### [Problem 1]
According to the Hawaiian Humane Society passage, how many unsterilized dogs did the team care for while the court case against the breeders went on?
### [Problem 2]
Resume the Hawaiian Humane Society passage after its last sentence and keep writing it in the same style.

### [Selected extract]
+===+

The dedicated and passionate team at Hawaiian Humane helped provide ongoing care to more than 200 unsterilized dogs for more than a year while a court heard the case against the breeders.
“The day we finally gained ownership of all the dogs, including the litters that had been born during the lengthy trial, we cried, we laughed, we rejoiced in being able to get justice for these animals,” Spencer recalls. “But most of all, we were so happy we could finally, officially give them the lives they deserved in homes throughout the community.”
Socially Conscious Sheltering
Given Hawaiʻi’s enduring commitment to animal welfare, it’s no surprise that the principles of Socially Conscious Sheltering guide the Hawaiian Humane Society. This concept supports the best outcomes for the animals and people they serve.
“These principles not only inform the way we care for the animals we shelter but — equally important — they also inform how we work with our community,” says Spencer. “That means always leading with integrity and transparency.”
“We work closely with neighboring islands’ humane societies and partner organizations on Oʻahu to share knowledge and resources because we face many of the same issues,” she says. “We are committed to being curious and innovative as a team to ensure the best outcomes for animals.”
The Hawaiian Humane Society offers many services and programs to Oʻahu residents, including pet adoptions, lost and found pet services, animal surrender, spay and neuter services for owned pets and Free-Roaming cats, humane investigations, pet food bank, youth and community education programs, and end-of-life services (humane euthanasia and cremation).

+===+

### [Information]

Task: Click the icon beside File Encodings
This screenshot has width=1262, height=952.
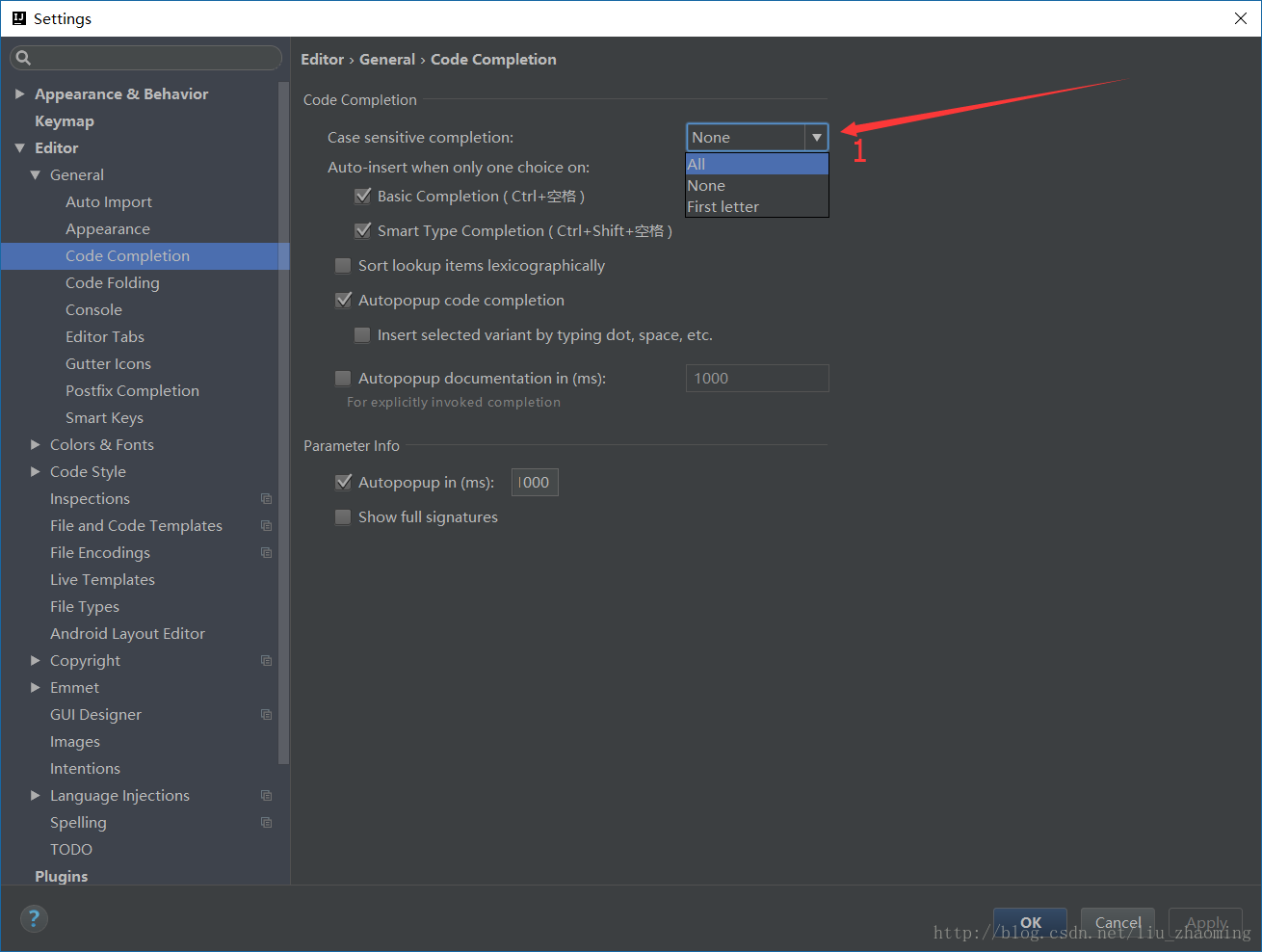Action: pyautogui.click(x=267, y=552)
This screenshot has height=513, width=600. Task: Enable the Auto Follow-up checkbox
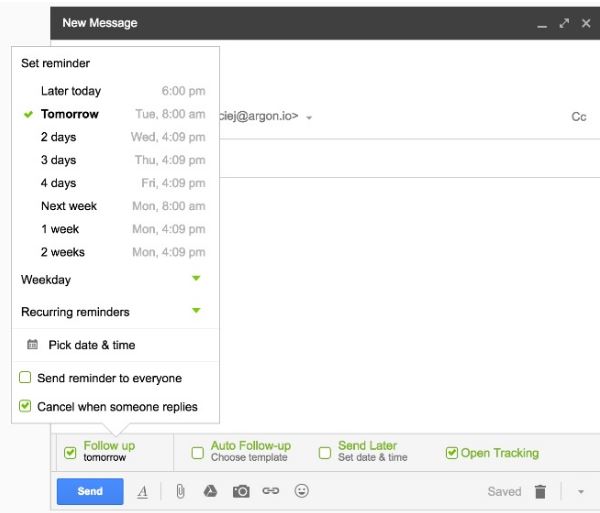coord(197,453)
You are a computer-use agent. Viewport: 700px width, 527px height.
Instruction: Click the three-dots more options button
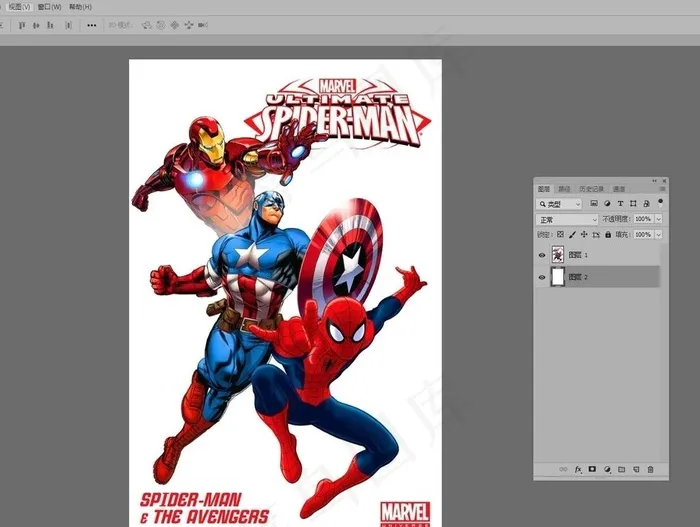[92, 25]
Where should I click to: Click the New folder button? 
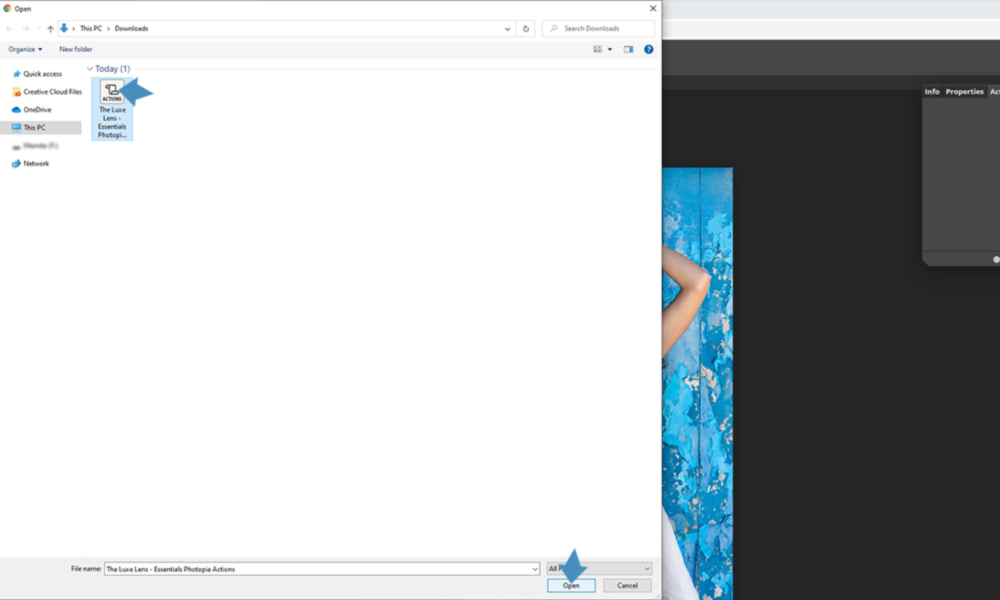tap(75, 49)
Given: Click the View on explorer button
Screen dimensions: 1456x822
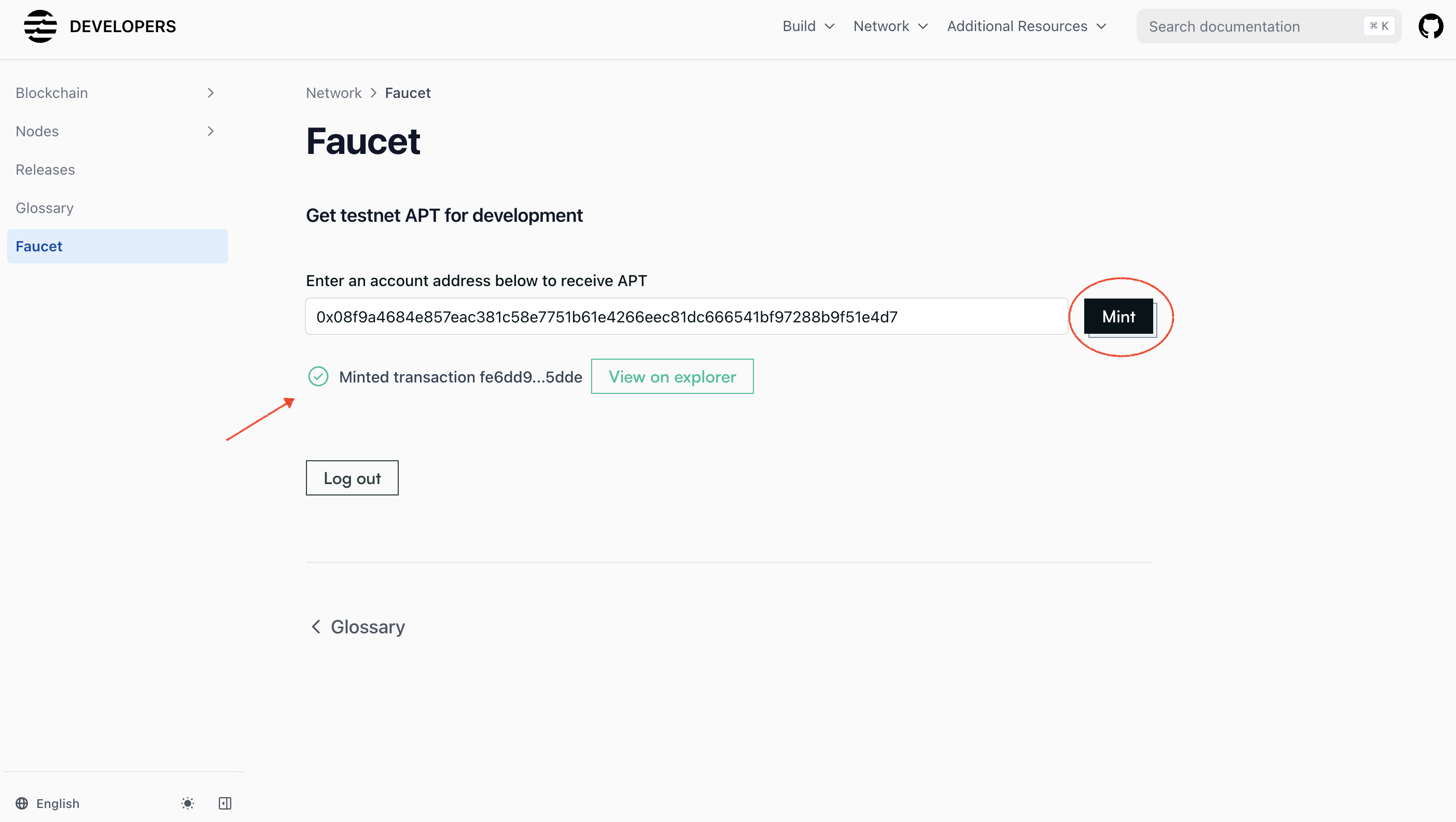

+===+

### [Result 1]
More than 200.

### [Result 2]
The organization’s Pet Kōkua outreach and education program focuses specifically on measures designed to keep pets and their people together, such as providing aid for families in need that can help improve their animals’ quality of life. A foster care program provides temporary, safe housing for pets in need if a family is in crisis.
“Some of the most vital services and programs we offer are those that tackle the issue of pet overpopulation. That effort enables us to multiply our mission outside of our shelter doors so that — ideally — we can prevent animals from needing us to begin with,” Spencer says.
“Our public, low-cost, or free spay and neuter services prevent unwanted litters, with a special emphasis on the sterilization of Free-Roaming cats. Our foster care program provides hundreds of caring homes for medically vulnerable animals. And our transfer program enables us to partner with other rescue organizations in the shared goal of saving more lives.”
Looking toward the future
The Hawaiian Humane Society struggles with many of the same issues facing shelter organizations throughout the nation, such as reducing pet overpopulation and coping with the unique challenges created by the COVID-19 pandemic. However, since Hawaiʻi’s economy is highly dependent on tourism, the landscape has been challenging.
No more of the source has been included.